En el elenco gubernamental sobresalen otras dos personalidades militares relevantes con escasa exposición pública. Una es el general Augusto Heleno, ministro de Seguridad Institucional, quien fuera oficial instructor del cadete Bolsonaro en el Colegio Militar e integró su equipo de campaña. La otra es el general Eduardo Vilas Boas, ex Comandante en Jefe del Ejército, considerado el más calificado portavoz de la doctrina militar brasileña y actual asesor presidencial. 

Expertos en crisis

Desde el estallido del “Lava Jato”, un escándalo de corrupción que no sólo hirió mortalmente al gobierno de Dilma Rousseff y al Partido de los Trabajadores sino que afectó al conjunto de la dirigencia política tradicional y creó las condiciones propicias para el meteórico ascenso de Bolsonaro, las encuestas indican que las Fuerzas Armadas son la institución que goza de mayor imagen positiva en la opinión pública.

En Brasil, la transición democrática materializada en 1985 no tuvo las características traumáticas de otros procesos similares en la región. En un país con 17.000 kilómetros de fronteras, las Fuerzas Armadas estuvieron históricamente vinculadas con la política doméstica. El derrocamiento de la monarquía y la fundación de la República en 1889 fueron el resultado de un movimiento militar. Los militares estuvieron también activamente involucrados en la preservación de la seguridad interior. Incluso la reforma constitucional de 1988 les reconoció su función como garantes del orden público. Con mayor o menor incidencia en las decisiones políticas, los uniformados nunca estuvieron alejados del sistema de poder. 

Esa tradición se vio potenciada por la destacada participación de los militares brasileños en el comando de las Fuerzas de Paz de las Naciones Unidas que entre 2004 y 2017 tuvieron a su cargo la reconstrucción de Haití. Esto les otorgó una experiencia política adicional. Durante esos trece años consecutivos, generales brasileños estuvieron a cargo de la administración y mantenimiento del orden en un “Estado fallido” que exhibía un escenario de descalabro económico y violencia generalizada.

Ese desempeño tuvo un elevado reconocimiento internacional. En 2017, al finalizar esa misión en Haití, la ONU confió a un general brasileño el comando de las Fuerzas de Paz en la República del Congo, envuelta en una situación de desintegración territorial mucho más grave, en la que decenas de grupos guerrilleros y pandillas criminales disputaban el negocio de extorsión a las compañías mineras, el narcotráfico y el tráfico ilegal de armas y de personas.

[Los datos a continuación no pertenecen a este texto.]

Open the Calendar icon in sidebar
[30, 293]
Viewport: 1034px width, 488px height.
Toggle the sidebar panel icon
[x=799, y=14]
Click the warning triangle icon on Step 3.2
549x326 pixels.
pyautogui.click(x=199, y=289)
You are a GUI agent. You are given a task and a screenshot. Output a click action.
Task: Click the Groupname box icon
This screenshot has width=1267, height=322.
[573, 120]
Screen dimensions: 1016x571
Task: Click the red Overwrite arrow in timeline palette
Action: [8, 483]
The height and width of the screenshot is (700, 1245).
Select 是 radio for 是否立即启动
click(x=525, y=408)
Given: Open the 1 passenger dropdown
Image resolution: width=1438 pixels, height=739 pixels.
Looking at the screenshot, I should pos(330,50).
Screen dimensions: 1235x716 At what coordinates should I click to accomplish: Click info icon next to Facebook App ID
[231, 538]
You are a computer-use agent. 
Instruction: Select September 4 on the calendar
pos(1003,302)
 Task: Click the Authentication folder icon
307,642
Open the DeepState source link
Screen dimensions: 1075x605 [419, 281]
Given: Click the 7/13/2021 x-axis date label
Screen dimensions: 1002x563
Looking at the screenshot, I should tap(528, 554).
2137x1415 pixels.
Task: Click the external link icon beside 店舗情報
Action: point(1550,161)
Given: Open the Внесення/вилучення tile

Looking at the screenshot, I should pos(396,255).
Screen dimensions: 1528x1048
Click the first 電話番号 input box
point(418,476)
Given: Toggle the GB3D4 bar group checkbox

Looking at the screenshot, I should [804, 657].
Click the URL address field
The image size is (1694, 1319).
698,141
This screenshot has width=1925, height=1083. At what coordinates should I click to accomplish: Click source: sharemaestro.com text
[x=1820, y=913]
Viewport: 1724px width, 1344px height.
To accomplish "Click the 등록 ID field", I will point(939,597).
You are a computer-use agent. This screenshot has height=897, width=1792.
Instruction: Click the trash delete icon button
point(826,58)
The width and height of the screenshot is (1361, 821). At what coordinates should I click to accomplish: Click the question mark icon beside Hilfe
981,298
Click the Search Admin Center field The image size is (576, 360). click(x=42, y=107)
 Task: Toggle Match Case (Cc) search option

 Esos pergaminos internacionales inspiraron al gobierno de Lula para encargar al Ejército la tarea de pacificación de un sector de las “favelas” de Rio de Janeiro que habían sido capturadas por el narcotráfico. Ese antecedente le permitió también a Michel Temer, durante al interinato que sucedió a la destitución de Rousseff, encomendar a los militares para que se hicieran cargo directamente de la seguridad del estado de Río de Janeiro. Significativamente esa misión fue confiada a Braga Netto. Al asumir esa función, el flamante jefe de la Casa Civil de Bolsonaro tuvo una frase premonitoria: “Río será un laboratorio para Brasil”. 

Cuando el enfrentamiento entre Bolsonaro y el Ministro de Justicia Sergio Moro, el popular juez del “Lava Jato”, ratifica que la coalición oficialista que sirvió para ganar las elecciones no alcanza para gobernar, mientras el Partido de los Trabajadores lame todavía las heridas de su derrota y la oposición centrista comparte con sus adversarios del PT el estigma de la corrupción, el avance del Covid- 19 comienza a producir estragos en la población. No resulta entonces difícil prever que en las próximas semanas el poder militar, sin afectar la legalidad constitucional, ocupe ese vacío, asuma la responsabilidad del combate contra la pandemia y, sea con Bolsonaro o con Mourão, se plante en el centro de la escena, seguramente con un alto consenso popular.